The National Park Service Enters the 21st Century With Emphasis on Resource Protection

by Caroline Pufalt
Ozark Chapter Conservation Chair, ExCom 

If there is any American agency, tradition, or idea that Sierrans closely identify with it’s the National Park system. We know our roots go back to John Muir and his cohorts who viewed Yosemite and other spectacular places as American treasures which deserved special protection. We know that from its formal inception in 1916, the National Park Service (NPS) has striven to protect those parks and provide visitors with quality visiting opportunities. That history has not been without its problems, as the NPS has struggled with conflicting pressures from the public, from politics, from budget limitations and from within its own bureaucracy. Through it all our National Parks have remained an invaluable contribution to our national identity and to the conservation of our natural resources.

Thus I felt especially privileged to attend Discovery 2000, a NPS conference held in St. Louis this Sept. The NPS holds a major management conference only about once every decade. The 1200 attendees at Discovery 2000 included primarily NPS employees from all levels of operation. A major theme of the conference was meeting the challenges of managing and protecting natural resources amid many other duties and pressures.

I have visited several National Parks and Historic Sites and approached this conference with what I thought was little more knowledge than the average citizen regarding the NPS. But I was still amazed and inspired by the diversity of their challenges and the talents and experience of their employees. The agency includes employees working in remote outposts of Alaska to historic tenement sites in New York city. In Missouri the NPS manages the Ozark National Scenic Riverway, the Arch grounds and exhibits and Truman historical site in Independence.

I attended a workshop regarding historical interpretation which dealt with how to present sometimes controversial truths to visitors of varied backgrounds and sensibilities. And those “truths” sometimes change. One park employee working at an historical site in the south asked: What do we say now about Thomas Jefferson? Other items I heard discussed at the conference were issues surrounding budget limits, fire policy, fee demo projects, appropriate technology for park facilities, working with concessionaires, transportation problems, concerns of neighboring communities, relevancy of exhibits, requests for inappropriate recreational activities and just what is inappropriate anyway?

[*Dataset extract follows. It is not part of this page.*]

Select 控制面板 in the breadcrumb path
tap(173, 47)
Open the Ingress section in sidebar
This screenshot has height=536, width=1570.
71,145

Sierrans would have been especially interested in the NPS’s recent program called the Natural Resources Challenge. This is an attempt to apply good science to resource management in order to restore and retain the natural heritage of the parks. Legislation passed in 1998 was designed to provide more resources for scientific study. Over its 84 year history the NPS has sometimes placed more emphasis on visitor and recreation issues than on protecting and understanding resources within parks. In recent years the agency has desired to take a more proactive role in resource protection and this initiative is part of that effort. Included in this program will be efforts to inventory park species and habitats, protect endangered and rare species, control non native species, and restore habitats. Readers may have heard of the inventory in Great Smoky Mountain National Park that has already discovered two species, the eastern spadefoot toad and mole salamander, not previously recorded in the park.

Conference participants had the benefit of hearing from noted entomologist, naturalist and Pulitzer Prize winner, Dr. E. O. Wilson and from our own distinguished Dr. Peter Raven of the Missouri Botanical Gardens. Both stressed the importance that National Parks can play in preserving our natural heritage and in implementing the principles of conservation biology. One of the tenants of that discipline is that in general larger areas provide better conservation opportunities and security for biodiversity. National parks need to work in concert with other public lands and private lands to achieve this. Parks, as large as some of them are, still need to be supplemented by good conservation practices in neighboring lands. Dr. Wilson even went so far as to state opposition to commercial logging in our National Forests and to suggest that those lands would be better managed as National Parks. Both Dr. Wilson and Dr. Raven recognized the difficult political and social changes needed to achieve such ambitious goals.

As a citizen and user of National Parks I left the conference with a renewed appreciation for the agency and a renewed sense of responsibility to help support the NPS and keep in on the right track.